A Antroposofia apresenta indicações de como ampliar a pesquisa científica e torná-la mais humana, mais coerente com a natureza, sendo uma evolução do método científico estabelecido por Goethe. E, finalmente, a Antroposofia recomenda um desenvolvimento moral que deve ser feito pessoalmente, fundamentado no conhecimento da essência do ser humano e do universo. Assim, a missão do ser humano na presente Terra é o desenvolvimento moral baseado no amor altruísta, e essas atitudes morais devem preservar a liberdade individual, ou seja, não devem ser baseadas em imposições exteriores, mandamentos, dogmas e leis, mas irradiar do amor e do conhecimento individuais em plena liberdade.

Rudolf Steiner nasceu em Kraljevec, na fronteira austro-húngara. Formou-se engenheiro na Escole Politécnica de Viena e obteve seu doutorado em Filosofia na Universidade de Rostock, na Alemanha. Logo após a formatura, foi convidado a integrar a equipe que estava produzindo uma edição das obras de Goethe, em Weimar, cabendo a ele editar as obras científicas.
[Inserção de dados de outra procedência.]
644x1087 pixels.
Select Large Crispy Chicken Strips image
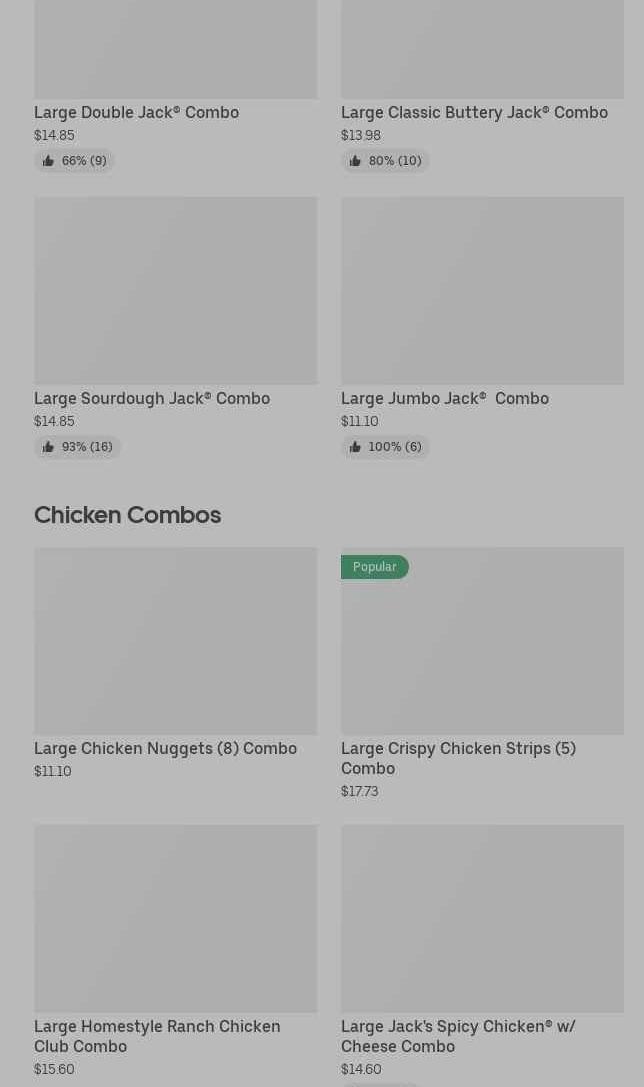tap(482, 650)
Sua tese de doutorado, Verdade e Ciência, trata da essência do pensar, e posteriormente por expandida na obra filosófica que ele considerava a mais fundamental, A Filosofia da Liberdade, publicada no Brasil pela Editora Antroposófica. Após o período que passou em Weimar, foi para Berlim e trabalho como redator numa revista de literatura e deu aulas de História e Filosofia numa faculdade aberta para operários, até que entrou em choque com a concepção marxista dos diretores.

Foi em Berlim, freqüentando os círculos literários, que entrou em contato com o movimento teosófico. Segundo disse em sua biografia, foi o único grupo que estava interessado em ouvir o que ele tinha a contar sobre suas pesquisas do mundo espiritual, que vinha realizando há anos. Assim, no começo do século Steiner teve uma carreira como conferencista, expondo suas idéias esotéricas. Tornou-se Secretário-Geral da Sociedade Teosófica na Alemanha, mas entrou em choque com os dirigentes da sociedade, que estavam seguindo uma corrente orientalista e declaravam o jovem hindu Krishnamurti como o novo messias.

A discordância levou à sua separação da Sociedade Teosófica, em 1913, seguido por vários membros, formando-se assim a primeira Sociedade Antroposófica, com sede em Dornach, na Suíça. Construiu um prédio de madeira que foi chamado de Goetheanum, considerado uma verdadeira obra de arte. Steiner ainda introduziu, nos congressos do movimento teosófico, atividades e apresentações artísticas, que passaram a ser parte essencial do movimento.

Em 1919, Emil Molt, diretor da fábrica de cigarros Waldorf-Astoria, pediu que Steiner organizasse uma escola baseada em sua cosmovisão do ser humano; a escola logo se tornou independente e foi a origem da Pedagogia Waldorf, que se espalhou pelo mundo. No mesmo ano – percebendo que a Primeira Guerra Mundial tinha sido fruto de concepções sociais absolutamente incoerente com a constituição do homem moderno – escreveu o livro Os Pontos Centrais da Questão Social, proferindo dezenas de palestras sobre uma nova organização social que ele chamou de A Trimembração do Organismo Social. Essa organização é aplicada hoje em dia na organização de empresas e foi a base do que veio a se chamar de Pedagogia Social.

Posteriormente, a Sociedade Antroposófica e as Escolas Waldorf foram fechadas pelos nazistas. Os livros de Steiner foram queimados, e ele mesmo sofreu um atentado, em Munique, de modo que todo o movimento se transferiu para a Suíça. A Antroposofia também foi proibida na União Soviética e no leste europeu até a abertura de 1989.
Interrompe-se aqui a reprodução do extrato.